Sean Powell was kind enough to send me an explanation of how to convert the data from a test of bowling balls struck with rattan swords into joules of energy. As he points out in an earlier comment, unfortunately we don't have enought data to calculate from this how much kinetic energy was in the sword before it hit.
His explantion follows. While he provided tables for all the different post heights in the test, I was unable to align the data in a readable form in blogger, so I've reduced the data to the values for the highest and lowest post.
Converting Peter Van Dorns bowling-ball data to Joules of Energy
Peter has provided us with 3 pieces of data: Weight of a ball, distance the ball drops and how far the ball travels before it lands. This is a classic high school physics problem.

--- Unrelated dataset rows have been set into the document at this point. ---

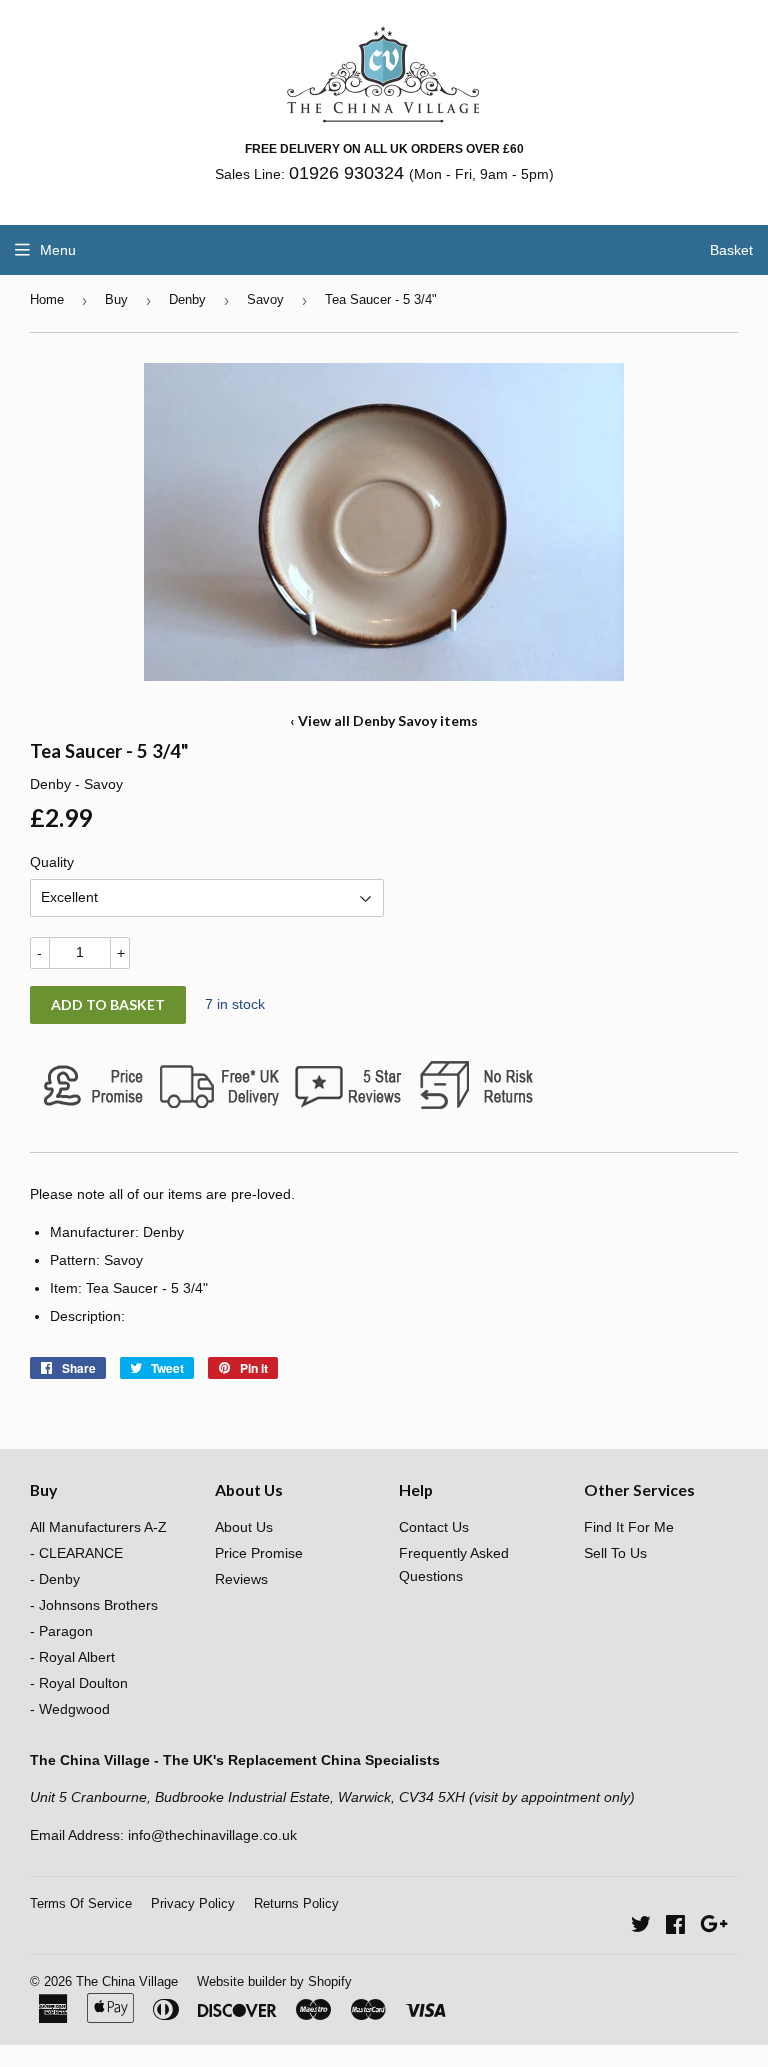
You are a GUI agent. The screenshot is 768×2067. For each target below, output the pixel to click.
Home (47, 299)
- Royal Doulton (79, 1683)
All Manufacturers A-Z (98, 1527)
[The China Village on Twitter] (641, 1927)
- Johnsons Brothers (94, 1605)
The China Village (127, 1981)
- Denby (55, 1579)
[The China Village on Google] (714, 1927)
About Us (244, 1527)
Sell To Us (615, 1553)
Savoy (265, 299)
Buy (116, 299)
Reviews (241, 1579)
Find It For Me (629, 1527)
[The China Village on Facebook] (675, 1927)
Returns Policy (296, 1903)
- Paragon (61, 1631)
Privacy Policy (193, 1903)
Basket (731, 250)
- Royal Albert (72, 1657)
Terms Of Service (81, 1903)
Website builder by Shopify (274, 1981)
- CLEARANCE (76, 1553)
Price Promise (259, 1553)
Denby (187, 299)
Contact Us (434, 1527)
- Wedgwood (70, 1709)
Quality (52, 862)
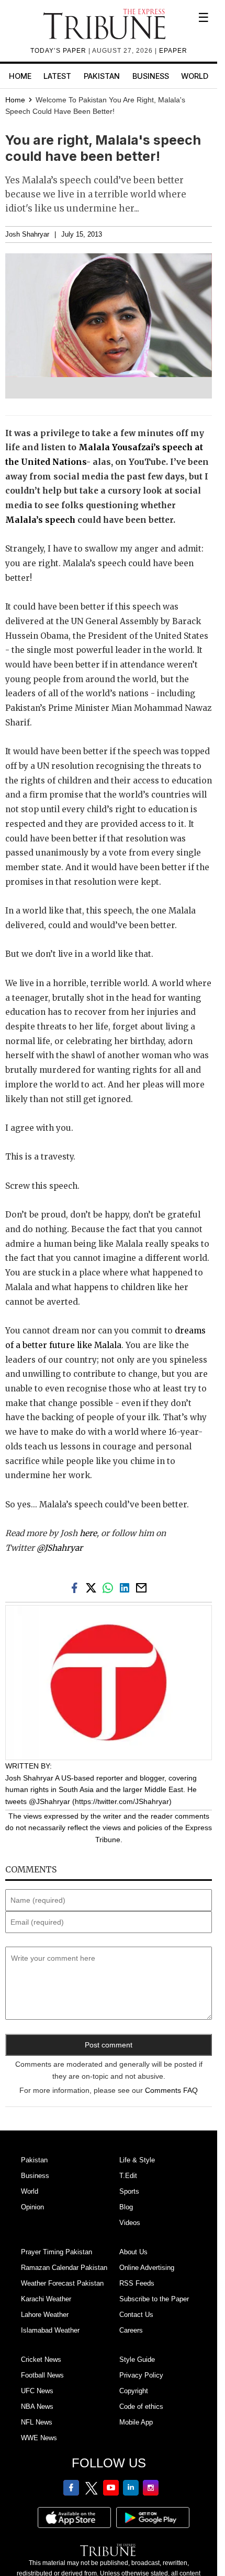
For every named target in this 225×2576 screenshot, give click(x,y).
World (194, 76)
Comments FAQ (171, 2090)
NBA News (37, 2406)
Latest (57, 76)
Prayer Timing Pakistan (56, 2252)
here (88, 1533)
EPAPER (173, 50)
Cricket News (41, 2359)
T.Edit (128, 2176)
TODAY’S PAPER (59, 50)
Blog (126, 2207)
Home (20, 76)
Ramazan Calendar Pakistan (64, 2267)
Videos (129, 2223)
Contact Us (136, 2315)
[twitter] (93, 1587)
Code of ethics (141, 2406)
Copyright (133, 2391)
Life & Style (137, 2160)
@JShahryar (60, 1548)
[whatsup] (110, 1587)
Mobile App (136, 2422)
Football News (42, 2375)
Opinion (32, 2207)
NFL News (36, 2422)
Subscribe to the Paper (154, 2299)
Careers (131, 2330)
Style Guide (137, 2359)
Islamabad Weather (50, 2330)
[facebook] (76, 1587)
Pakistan (102, 76)
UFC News (37, 2391)
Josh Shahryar (27, 234)
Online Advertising (146, 2267)
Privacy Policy (141, 2375)
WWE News (39, 2438)
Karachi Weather (46, 2299)
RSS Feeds (136, 2283)
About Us (133, 2252)
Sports (129, 2191)
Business (150, 76)
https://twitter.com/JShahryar (122, 1801)
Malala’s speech (40, 520)
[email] (142, 1587)
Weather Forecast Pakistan (62, 2283)
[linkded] (126, 1587)
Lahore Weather (45, 2315)
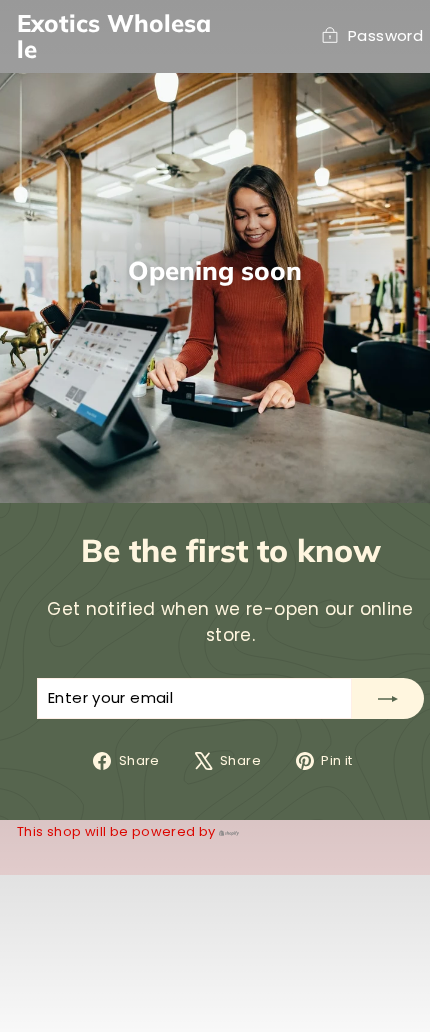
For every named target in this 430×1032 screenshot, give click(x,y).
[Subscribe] (388, 698)
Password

Step 1: Acceleration due to gravity, at the surface of the earth, will be a uniform 32ft/sec^2. (neglecting wind resistance, centripetal force from spin of the earth and the local gravitational effect of the balls mass) For the ball to fall a distance of H it will take a time T regardless of ball weight. H and T are related in the formula:
h = ½ * g * t^2
We can reorder this equation to get
t= (2 * h / g)^.5
(remember to convert h to feet first)
A spread sheet makes the following math easy:
h (in) 46- 58
t (s) 0.49-0.55
Step 2: We know how far a ball travels and how long it takes to get there. That means we can calculate ball velocity with the simple formula:
V = d / t
If we select one particular row to analyze: 12lbs, force Medium we get:
d (in) 38-42
t (s) 0.49-0.55
v (ft/sec) 6.47-6.37
Step 3: We can now calculate Joules of kinetic energy in the ball just after impact with the formula:
KE = ½ * m * v^2
We can also calculate ball momentum just after impact with the formula:
Momentum = m * v
But of course to keep doing this in Imperial units is a pain since we need to convert weight in pounds to mass in slugs and then re-convert slug-ft^2/sec^2 into Joules so first we will convert weight and distance to metric.
v (ft/sec) 6.47-6.37
v (m/sec) 1.97-1.94
Weight (lbs) 12
Mass (kg) 5.44
KE (kg-m^2/s^2)(J) 10.58-10.25
Mo (kg-m/s) 10.73-10.57
No both of these values seem rather consistent BUT for every different ball mass there is a different distance. If we look at the 8lb ball and the 16lb ball we will eventually get:
KE (J)=(kg*m^2/s^2) Medium
8lb 15.32-15.38
12lb 10.58-10.25
16lb 7.66-7.94
M (kg*m/s) Medium
8lb 10.55-10.57
12lb 10.73-10.57
16lb 10.55-10.73
And we can clearly see that kinetic energy of the lighter balls is higher then the heavier balls but the momentum of the various balls is NOT dependent upon weight.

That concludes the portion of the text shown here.